O Atentado de 5 de Setembro toma um evento decorrido há mais de cinquenta anos, o ataque terrorista de um grupo palestiniano que culminou com o assassinato de 11 atletas da equipa israelita nos Jogos Olímpicos de 1972 em Munique, para principalmente nos mostrar toda a acção vista a partir dos estúdios da estação televisiva norte-americana ABC News onde os jornalistas desportivos vão fazer a reportagem da ocorrência de relevância política fora do âmbito do seu trabalho habitual, por os seus estúdios serem os mais próximos do alojamento dos atletas israelitas na aldeia olímpica.

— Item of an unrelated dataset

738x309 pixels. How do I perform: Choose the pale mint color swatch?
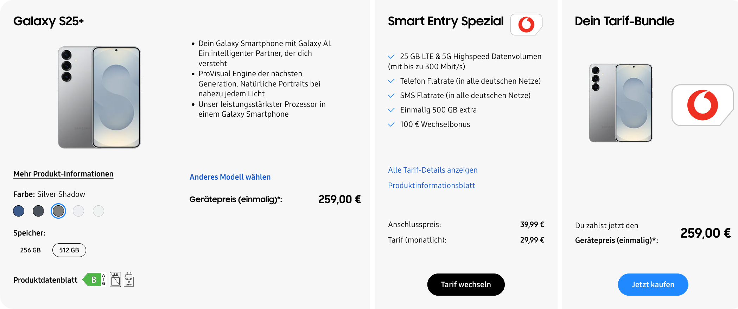tap(98, 211)
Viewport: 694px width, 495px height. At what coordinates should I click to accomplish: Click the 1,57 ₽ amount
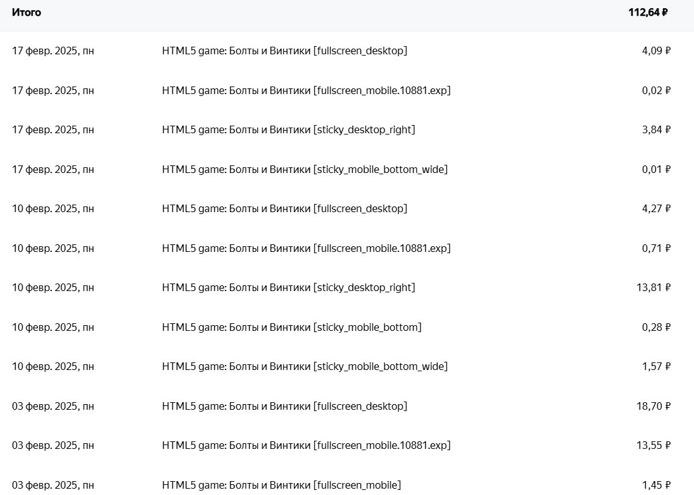pyautogui.click(x=655, y=366)
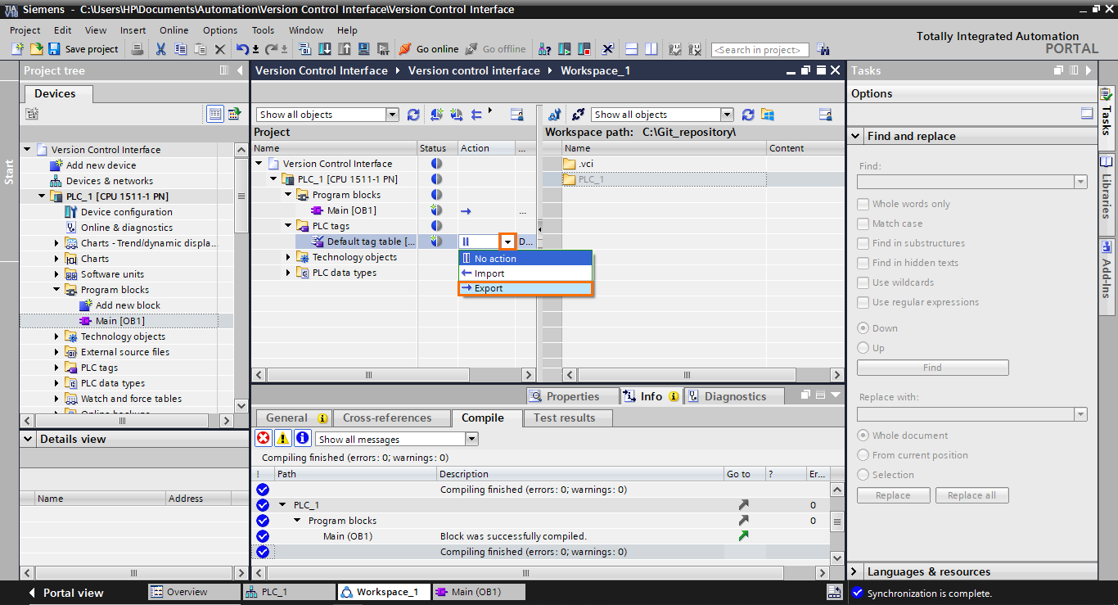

As 17 horas em que todo o mundo pôde acompanhar em directo os acontecimentos inauguraram uma nova mundividência da humanidade por ser a primeira vez que uma transmissão por satélite permitia o acompanhamento em simultâneo das provas desportivas, e por extensão os embates que a actualidade política podia incorporar, no caso mostrando uma guerra política que em vários planos extravasava as regras convencionais e podia de repente assumir uma violência sangrenta extraordinária patente aos olhos de todo o mundo, ampliando por seu lado de uma forma inaudita os próprios objectivos terroristas que desde então se mantiveram na ordem do dia, embora a operação não visasse apenas um efeito proclamatório já que o grupo Setembro Negro responsável pela agressão, que ao mesmo tempo violava a natureza pacifista que sempre presidira aos próprios jogos desportivos, pretendia também a libertação de um grande número de prisioneiros palestinianos detidos nas prisões do estado de Israel.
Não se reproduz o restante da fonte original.